*Required action A*
Please revise the article, reproducing the stretch from "Artisans on Fire—a" through "well into 2020." with "2020" replaced by "the new year".
*Required action B*
Name every company or brand the article mentions.

*Page excerpt*

How a Las Vegas agency decimated by coronavirus-related client cuts banded together to create a cannabis ad

how a las vegas agency decimated by coronavirus related client cuts banded together to create a cannabis ad

Artisans on Fire—a small Las Vegas agency specializing in “grey market” industries like cannabis and gambling—finished last year on a high note, and had plans to keep the momentum going well into 2020.

Then the coronavirus hit. The shop’s largest client, the Strat Hotel, Casino and Skypod, stopped work on a planned national campaign after it suspended operations when the state of Nevada declared a state of emergency earlier this month. “We lost 25 percent of our revenue literally within the first 24 hours of Las Vegas shutting down,” says Dustin Iannotti, the agency’s co-founder and creative director. “We were basically in survival mode.” 

The agency—which had been posting 200 percent growth with plans to hire five employees in the coming weeks—was now facing layoffs and was forced to shed eight of its 20 employees. But like so many businesses trying to make the best of a bad situation, Artisans on Fire kept plugging away, and this week is rolling out a new campaign for another client, Thrive Cannabis Marketplace, a marijuana dispensary that it began working for in 2016.

While the state of emergency has shut down in-person dispensary visits, outlets can still run delivery services. So, Artisans on Fire’s campaign is aimed at driving more of that business for Thrive. The ad features close-ups of people’s eyes as they talk about the anxieties caused by the pandemic, from fear of getting sick to losing their jobs. Then the doorbell rings and a glove-wearing person drops off a bag of Pistola cannabis, a brand sold by Thrive. The implication is that pot can take a little of the edge off.

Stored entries

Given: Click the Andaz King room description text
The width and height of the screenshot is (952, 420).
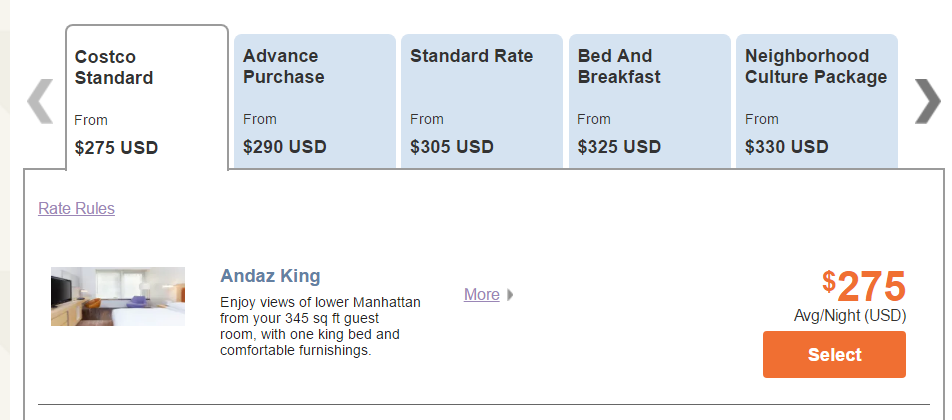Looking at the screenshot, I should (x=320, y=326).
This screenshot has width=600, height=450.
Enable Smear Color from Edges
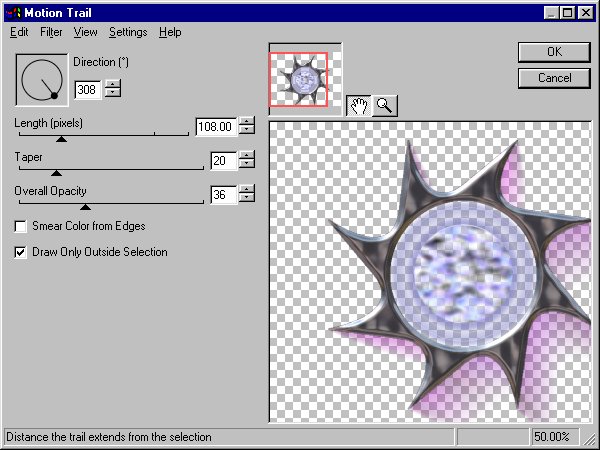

*Response A*
Artisans on Fire—a small Las Vegas agency specializing in “grey market” industries like cannabis and gambling—finished last year on a high note, and had plans to keep the momentum going well into the new year.

*Response B*
Artisans on Fire
The Strat Hotel, Casino and Skypod
Thrive Cannabis Marketplace
Pistola